Tuesday, May 24, 2011

Industrial Evolution

From Chapter 2 of the Federal Reserve Bank of St. Louis's Annual Report for the Year 2010: evolution of sectoral employment.  This figure displays the change in employment over the last eleven years (click to enlarge).  


  1. There are too many shades of blue on this graph, but I believe education and health is the top line. If so, Becker would love this graph if you sorted it by human capital within the sector and showed the more human capital intensive sectors experience more stable growth than sectors less reliant on human capital.

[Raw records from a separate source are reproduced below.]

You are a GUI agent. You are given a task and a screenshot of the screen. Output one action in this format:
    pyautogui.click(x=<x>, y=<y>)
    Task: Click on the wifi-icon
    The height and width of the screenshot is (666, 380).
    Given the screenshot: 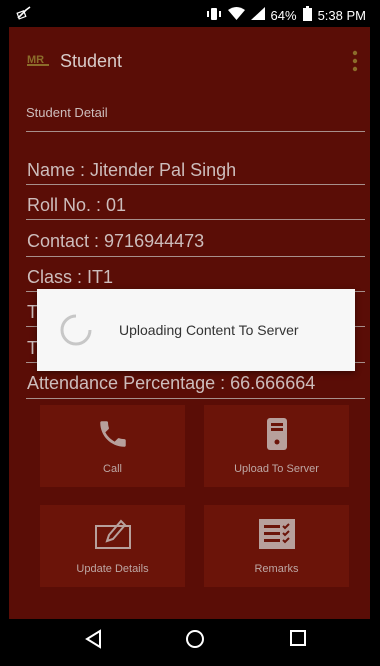 What is the action you would take?
    pyautogui.click(x=236, y=15)
    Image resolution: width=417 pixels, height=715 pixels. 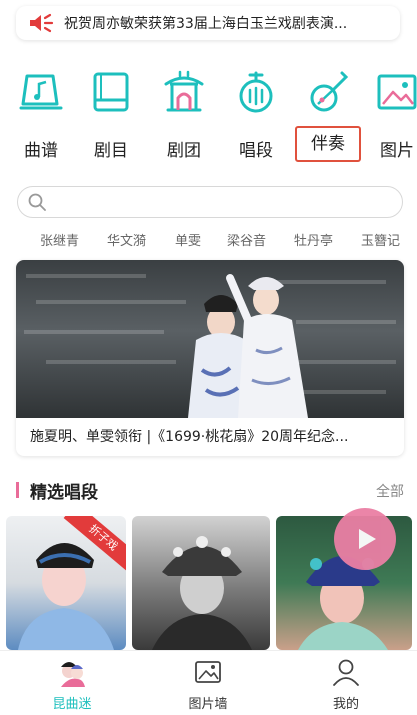 I want to click on category-repertoire: 剧目, so click(x=111, y=114).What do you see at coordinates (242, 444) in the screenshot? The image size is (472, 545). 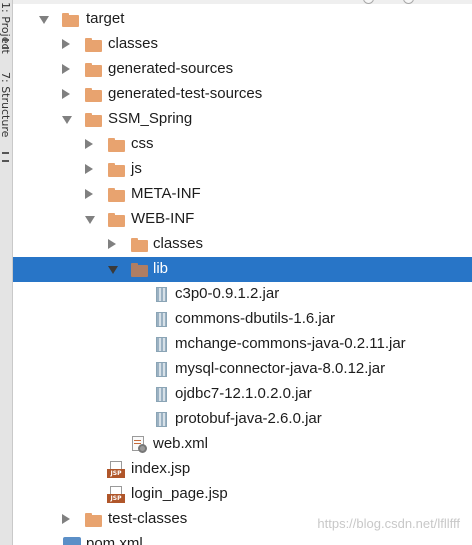 I see `tree-item-web-xml: web.xml` at bounding box center [242, 444].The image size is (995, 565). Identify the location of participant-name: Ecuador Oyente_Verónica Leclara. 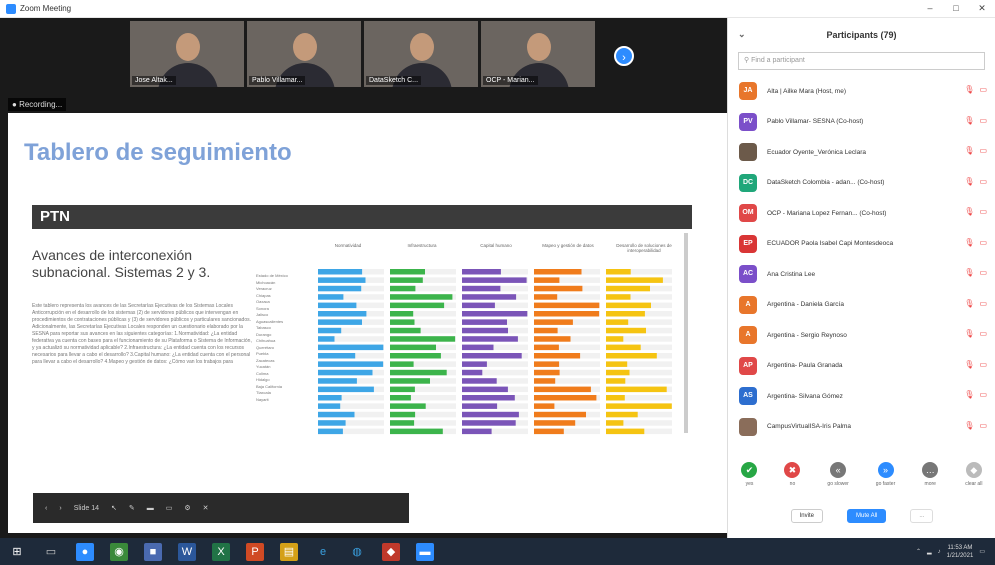
(817, 152).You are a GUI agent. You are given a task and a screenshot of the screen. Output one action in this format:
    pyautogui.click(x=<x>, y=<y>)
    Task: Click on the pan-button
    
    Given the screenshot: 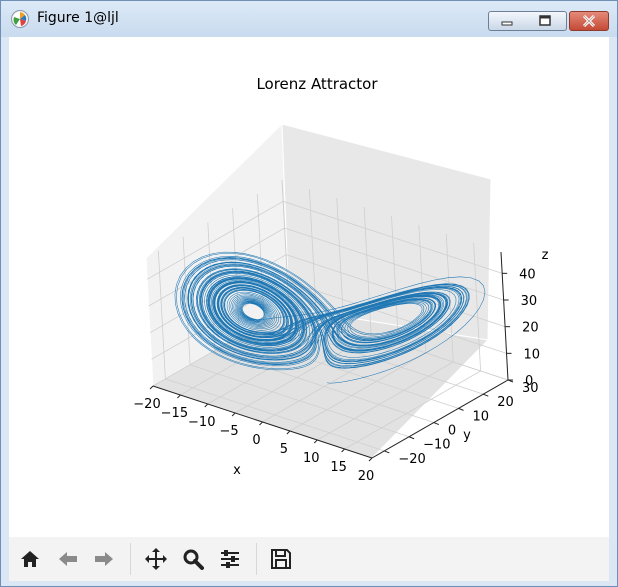 What is the action you would take?
    pyautogui.click(x=156, y=559)
    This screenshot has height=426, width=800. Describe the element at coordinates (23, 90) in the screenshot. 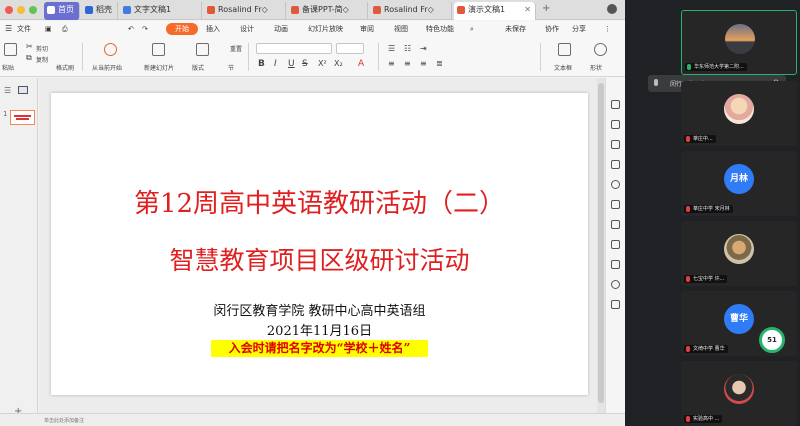

I see `thumbnail-view-icon` at that location.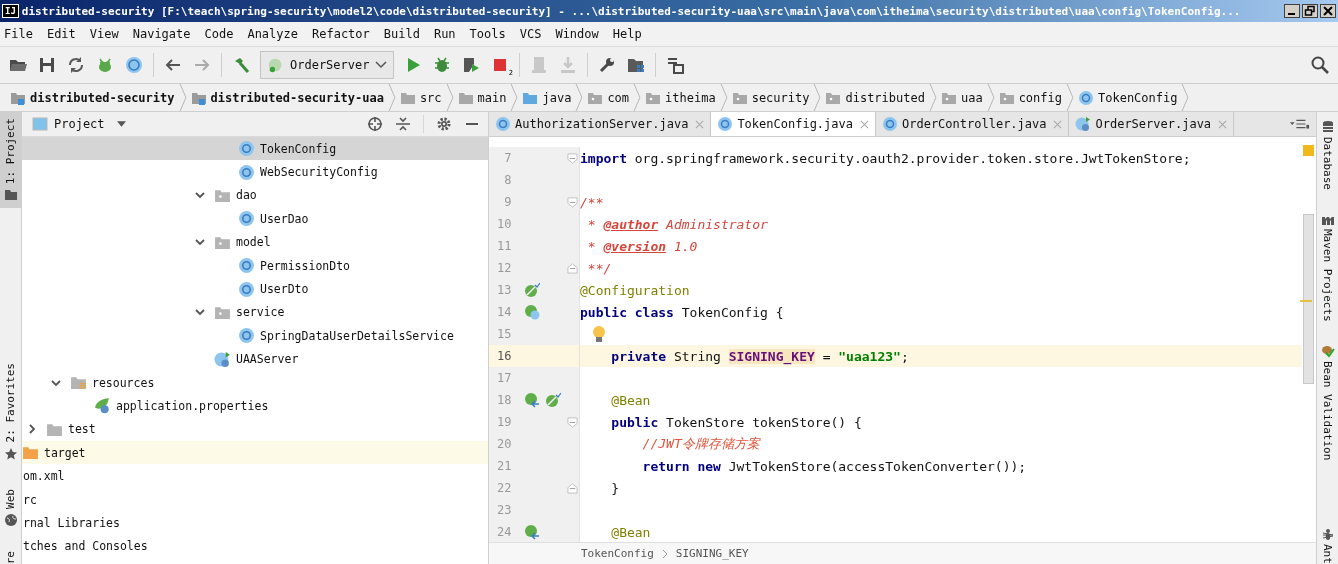 Image resolution: width=1338 pixels, height=564 pixels. Describe the element at coordinates (255, 336) in the screenshot. I see `tree-row: SpringDataUserDetailsService` at that location.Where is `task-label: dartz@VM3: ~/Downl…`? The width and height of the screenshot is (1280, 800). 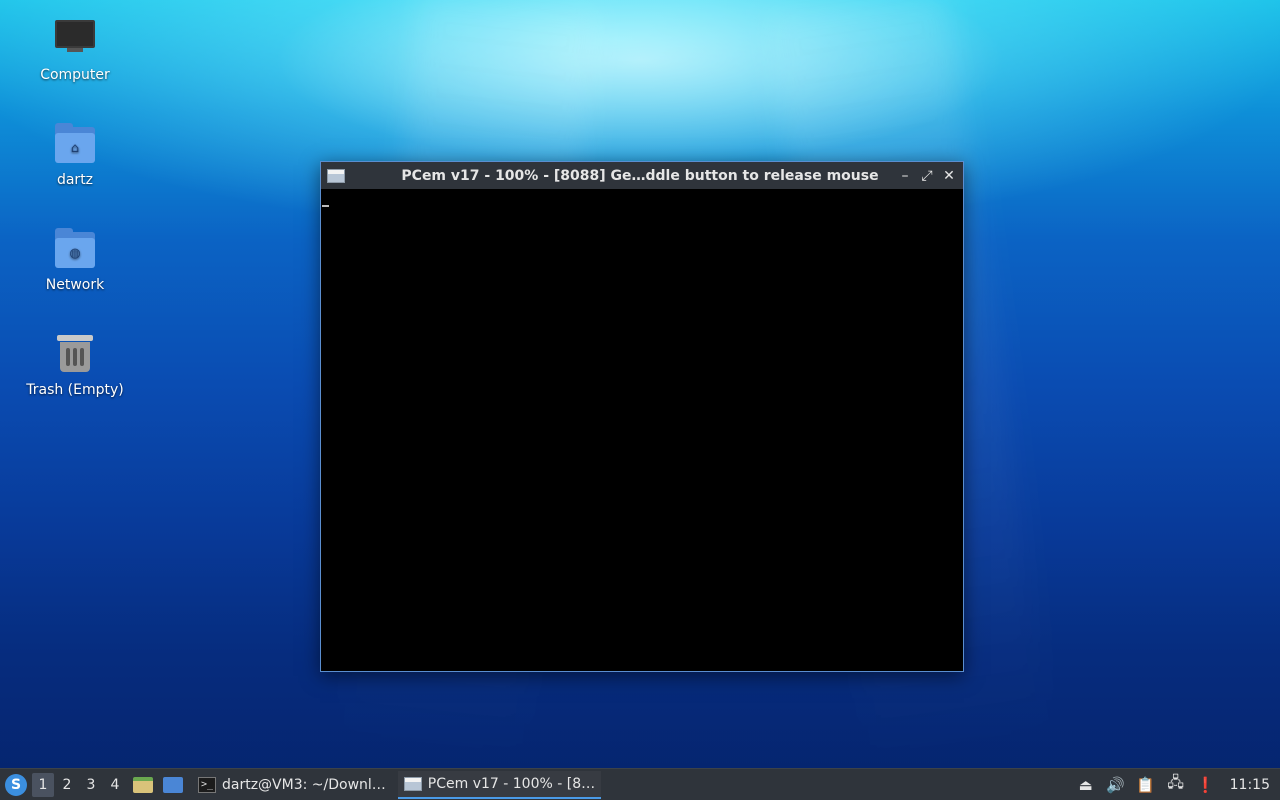
task-label: dartz@VM3: ~/Downl… is located at coordinates (304, 784).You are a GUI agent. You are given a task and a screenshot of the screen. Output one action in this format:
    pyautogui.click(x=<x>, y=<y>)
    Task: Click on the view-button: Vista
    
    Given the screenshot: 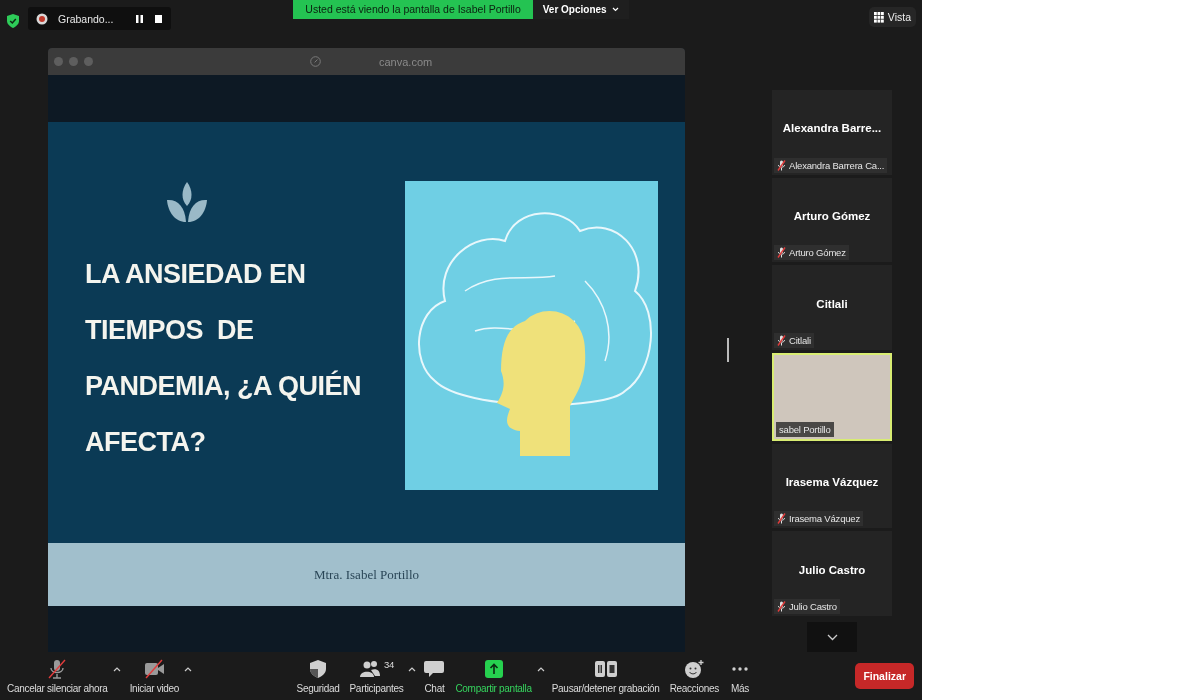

  2. You are correct in your belief that education and health services are the top line.

    I'm mildly surprised that one would predict human capital sectors to have more stable growth. A priori, I'd expect sectors intensive in human capital to be highly adaptable, quickly adjusting to new technologies and expectations about future technologies.

    My best off-the-cuff guess as to the ordering of human capital (including noncognitive) as a proportion of gross product would be:
    1) Leisure, Hospitality Services
    2) Information, financial, other services
    3) Education, health services
    4) Professional, Business Services
    5) Trade, transportation, utilities
    6) Government
    7) Manufacturing
    8) Construction, mining, logging

    I could be wrong, but I imagine health services are actually rather capital intensive, which is why education and health services are lower than others, which are less real capital intensive.

    How does that ordering stack up with the final 2011 ranking?

    Which is a pretty reasonable "confirmation" of your hypothesis given your prediction and my noisy ranking.